Barreto foi fundador da Guarda Municipal de São Vicente na gestão França e chegou a ser investigado pelo Ministério Público pela suposta participação na ONG. Ele nega. O inquérito foi arquivado por falta de provas. “Nunca fui dono de entidade nenhuma e, sinceramente, não sei dizer como foi elaborado esse contrato porque eu era só o vice-prefeito nessa época, não tinha nenhuma função nesse programa”, disse Barreto.
Bandeira que França pretende usar na campanha à reeleição ao governo, o programa de alistamento civil foi criado em dezembro de 2015, ainda no governo Geraldo Alckmin (PSDB), com o nome “Via Rápida 18”, e regulamentado em junho do ano seguinte.
Desde então, segundo o atual governador, 4,5 mil jovens foram treinados e capacitados pelo Estado. Agora, afirma França, o programa será expandido aos municípios por meio dos convênios assinados na quinta-feira passada, que preveem repasses de R$ 27 milhões para as prefeituras comprarem uniforme, material didático e pagarem os monitores. Os outros R$ 13 milhões vão bancar seis meses de bolsa-auxílio.
França argumenta que o programa vai custar cerca de R$ 1,5 mil por jovem, enquanto um interno na Fundação Casa (onde ficam adolescentes infratores) custa R$ 12 mil por mês para o Estado. “Precisamos criar alternativas para esses jovens, recrutá-los para o nosso lado oferecendo uma chance de qualificação e trabalho. Isso muda a perspectiva desses meninos e deixam eles menos suscetíveis à criminalidade”, disse. “Não dá mais para manter essa política de aumentar o número de policiais e de presídios.”
Violência
Ele argumenta que o Jepom ajudou a reduzir “drasticamente” a violência em São Vicente na sua gestão. Dados da Secretaria da Segurança Pública mostram, contudo, que o número de homicídios entre 2001 e 2012 caiu de forma expressiva não apenas na cidade litorânea (77%) mas em todo o Estado (61%). Por outro lado, no mesmo período, o número de roubos em São Vicente subiu 48%, seis vezes mais do que a média estadual (8%).
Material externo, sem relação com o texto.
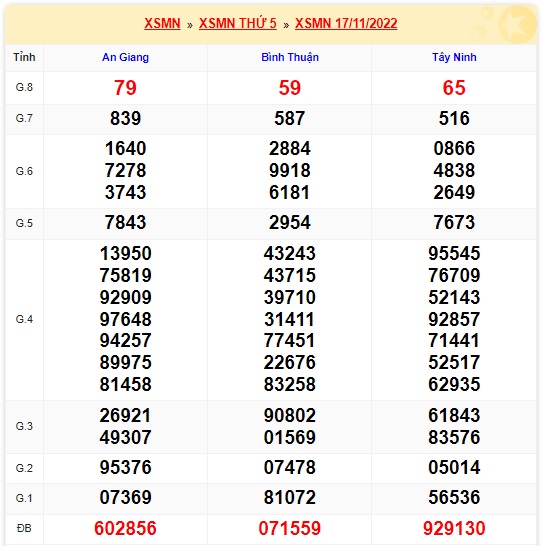Viewport: 545px width, 551px height.
Task: Click An Giang G.1 number 07369
Action: [x=125, y=497]
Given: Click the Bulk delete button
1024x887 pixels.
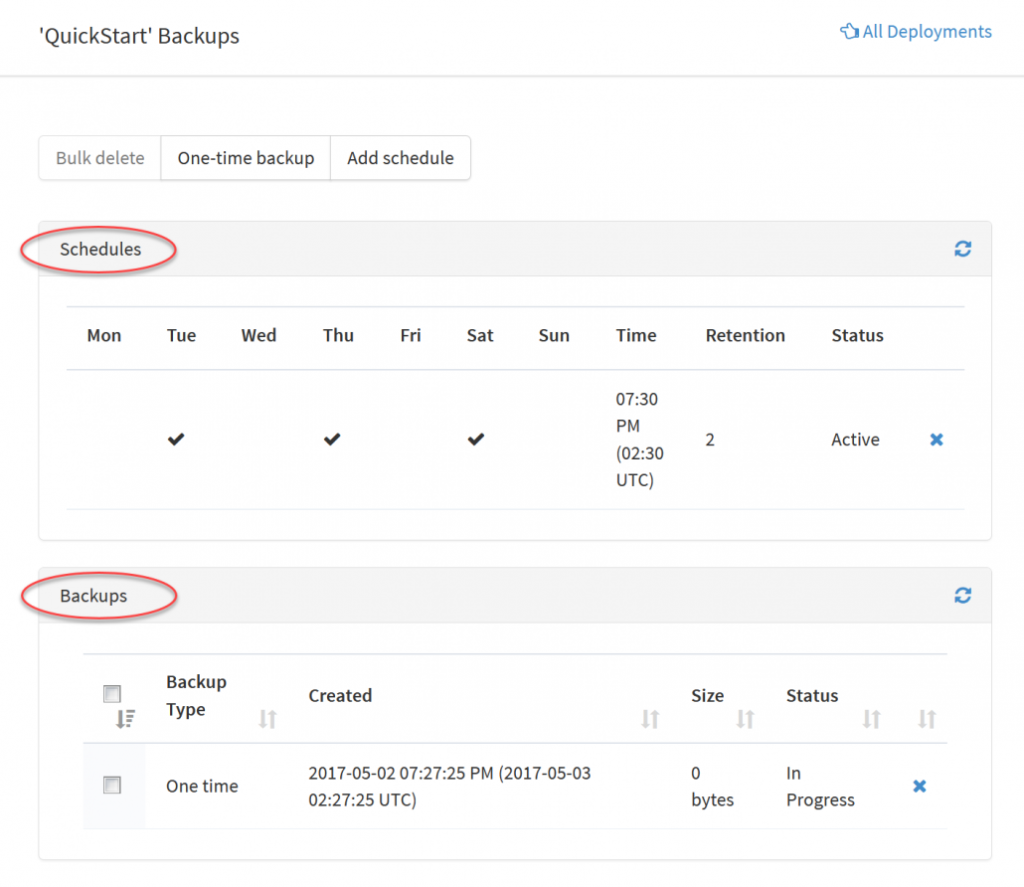Looking at the screenshot, I should [x=100, y=158].
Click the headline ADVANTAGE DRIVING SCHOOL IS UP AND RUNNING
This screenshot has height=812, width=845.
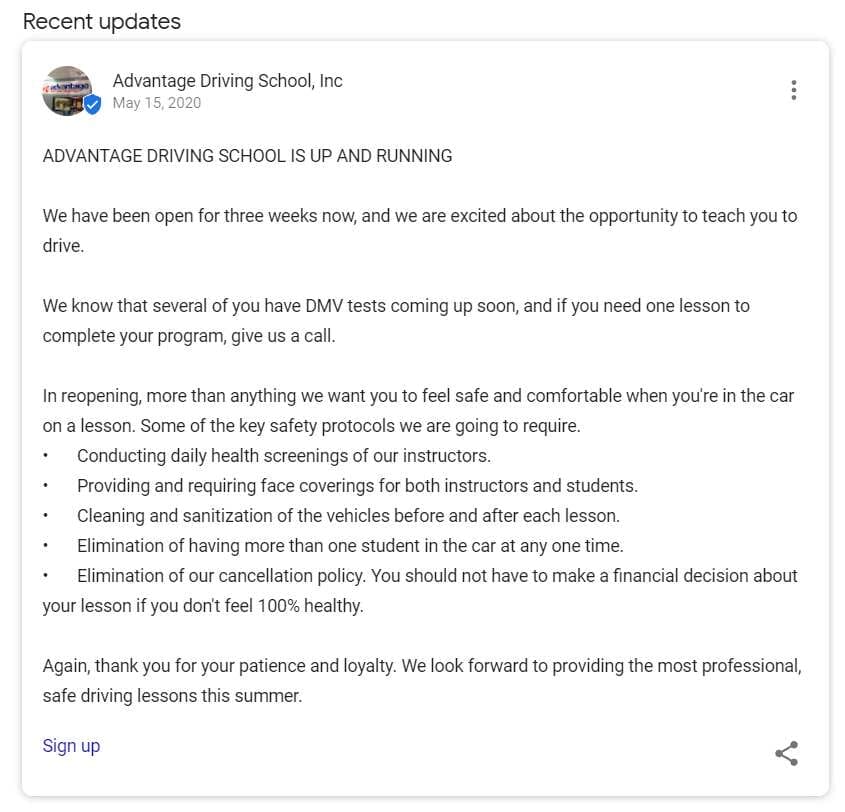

“Senti claramente uma mudança da violência na minha cidade entre os jovens. Antes morriam de 15 a 20 meninos por ano. Em dez anos de programa não morreu nenhum”, afirmou o governador. Segundo ele, os 16 municípios escolhidos passaram por um critério de seleção que levou em conta indicadores de vulnerabilidade social, criminalidade e orçamento municipal per capita. E a quantidade de vagas oferecidas foi definida de acordo com o número de habitantes de cada cidade.
França disse que o governo do Estado efetuará os repasses aos municípios e que caberá às Prefeituras contratar as entidades que coordenarão o programa e prestar contas com TCE. Segundo o governador, a condenação da parceria em São Vicente pela Corte de Contas não tira a credibilidade do projeto. “Se teve algum problema lá atrás em São Vicente eu desconheço, mas não dá para macular o programa por conta de questão de concorrência”, afirmou. As informações são do jornal O Estado de S. Paulo.